Bilayer-domain formation of thermoresponsive amphiphilic block copolymers in hybrid liposomes for synthetic molecular channels

Molecularly permeable vesicles have attracted interest as compartments for nanoreactors or artificial cells, as they can allow the transport of molecules from the exterior to the interior of the vesicles. One strategy to increase vesicle permeability is the incorporation of amphiphilic copolymers that contain thermoresponsive poly(propylene oxide) into phospholipid vesicles. However, the nanostructures of these polymers, which are directly related to the molecular permeability, remain to be elucidated. Here, we report on the nanostructures of polymers incorporated in such membranes and the permeability of the polymer/phospholipid hybrid vesicles against water-soluble molecules.
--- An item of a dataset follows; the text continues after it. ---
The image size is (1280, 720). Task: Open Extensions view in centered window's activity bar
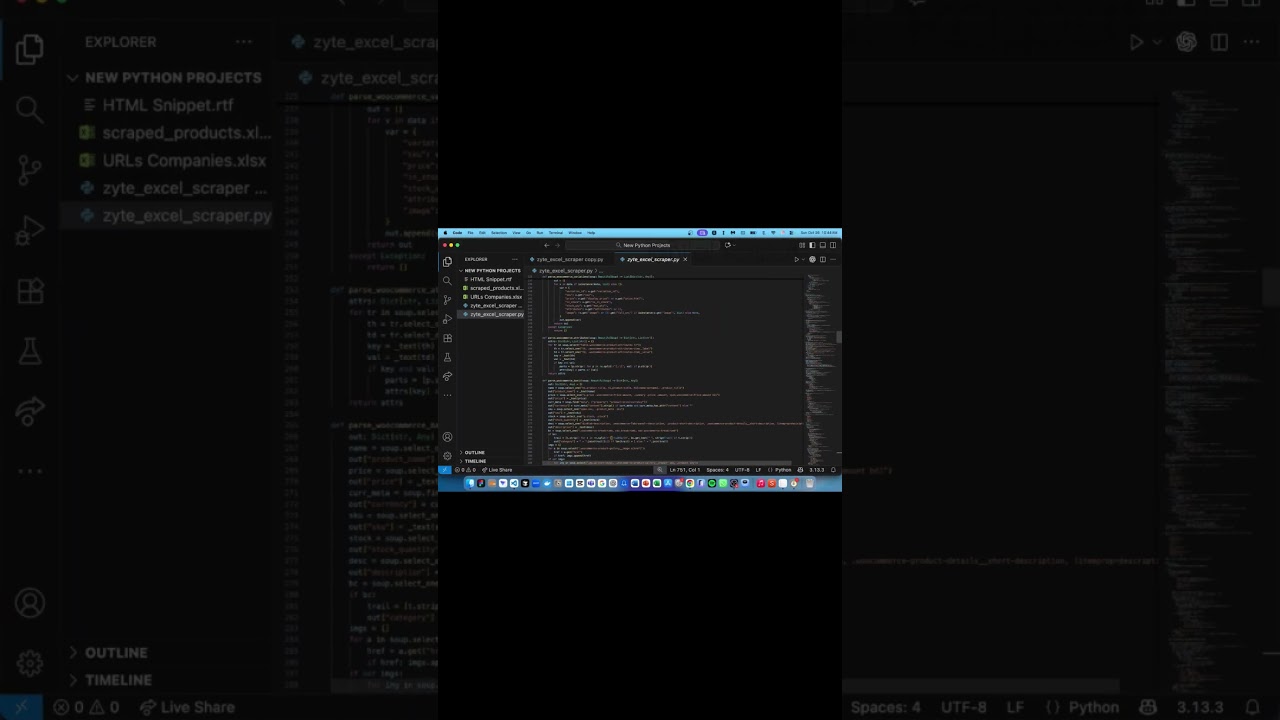(x=447, y=338)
Neutron-scattering experiments revealed that the polymers form disk-like bilayer domains on the membranes, whose thickness is almost equivalent to that of the bilayer membranes when the polymers alone are self-assembled into vesicles. These domains act as synthetic molecular channels for low-molecular-weight poly(ethylene glycol), and their permeability can be regulated by changing the molecular weight of the poly(propylene oxide). These findings provide valuable insight into the design of novel polymers for synthetic channels, the prediction of their permeability, and the preparation of permeable vesicles.